Georgie held on to the overturned boat but was swept two miles downstream into Sockdollager Rapid. With that speed she pushed the raft into a whirlpool, exhausting her. She said she was beginning to lose her grip, about to give up, when she heard someone yelling upstairs and saw Elgin running toward her. Together they put the boat in a big turn and took out the bag of food. They spent another cold, wet night on the shore and then were able to turn it around and continue downstream.
They stopped one night at Phantom Ranch, a lodge at the bottom of the Grand Canyon, 88 miles below, to dry off and rebuild their confidence and then headed back down. They tried to stretch out those days, because they knew the Mexican Hat Expedition trip was behind them, and they did not want to navigate the river’s largest rapid, Lava Falls, alone.
Lava, the rapids that give guides stomach aches, is named for the 100,000-year-old intrusion of volcanic rock deep into the canyon’s depths.

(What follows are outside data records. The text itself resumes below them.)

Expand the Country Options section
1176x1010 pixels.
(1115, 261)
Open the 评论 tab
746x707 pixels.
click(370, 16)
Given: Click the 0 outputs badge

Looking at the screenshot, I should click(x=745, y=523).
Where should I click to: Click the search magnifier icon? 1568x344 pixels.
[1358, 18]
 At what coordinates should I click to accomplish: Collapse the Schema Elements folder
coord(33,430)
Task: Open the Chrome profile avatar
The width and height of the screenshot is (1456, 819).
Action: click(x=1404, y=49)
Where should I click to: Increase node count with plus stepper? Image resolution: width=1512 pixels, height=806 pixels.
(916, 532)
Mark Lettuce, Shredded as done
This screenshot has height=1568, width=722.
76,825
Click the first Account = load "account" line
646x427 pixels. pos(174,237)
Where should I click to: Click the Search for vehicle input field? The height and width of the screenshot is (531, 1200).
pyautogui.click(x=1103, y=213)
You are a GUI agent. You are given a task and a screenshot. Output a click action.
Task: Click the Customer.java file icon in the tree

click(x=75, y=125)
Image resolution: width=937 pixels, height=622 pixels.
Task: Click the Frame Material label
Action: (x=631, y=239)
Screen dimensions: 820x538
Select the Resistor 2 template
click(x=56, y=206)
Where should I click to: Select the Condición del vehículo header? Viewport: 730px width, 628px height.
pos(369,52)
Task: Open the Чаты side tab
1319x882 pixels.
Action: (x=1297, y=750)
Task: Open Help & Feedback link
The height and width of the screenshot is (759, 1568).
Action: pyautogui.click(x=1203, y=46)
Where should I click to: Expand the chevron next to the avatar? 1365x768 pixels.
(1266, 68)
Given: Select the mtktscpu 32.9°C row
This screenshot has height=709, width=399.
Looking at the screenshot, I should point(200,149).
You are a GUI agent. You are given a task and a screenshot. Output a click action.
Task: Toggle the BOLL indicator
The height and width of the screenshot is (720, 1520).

The rapids are deceptively calm from above, but there’s a huge ledge hole in the middle that’s hard to see above the horizon line, and once you’re in the thick of the white water, there’s even more to avoid.
After a week, the Mexican Hat trip picked up steam and together they decided to row boats around the lava, picking their way through the sharp black rocks. At the bottom of the rapids, Rigg led the trip through a start: a slug of brandy and a bucket of river water in the face to signal that they had made it through the rapids and could call themselves Grand Canyon River Runners. This would become one of Georgie’s signature moves. As they swam through the remaining flat water to the mouth of Lake Mead, Elgin swore he would never make anything like this trip again; He had enjoyed the back-and-forth, the swimming, and the rigors of the canyon, but Georgie felt reluctant to go home, already ready to go back into the canyon.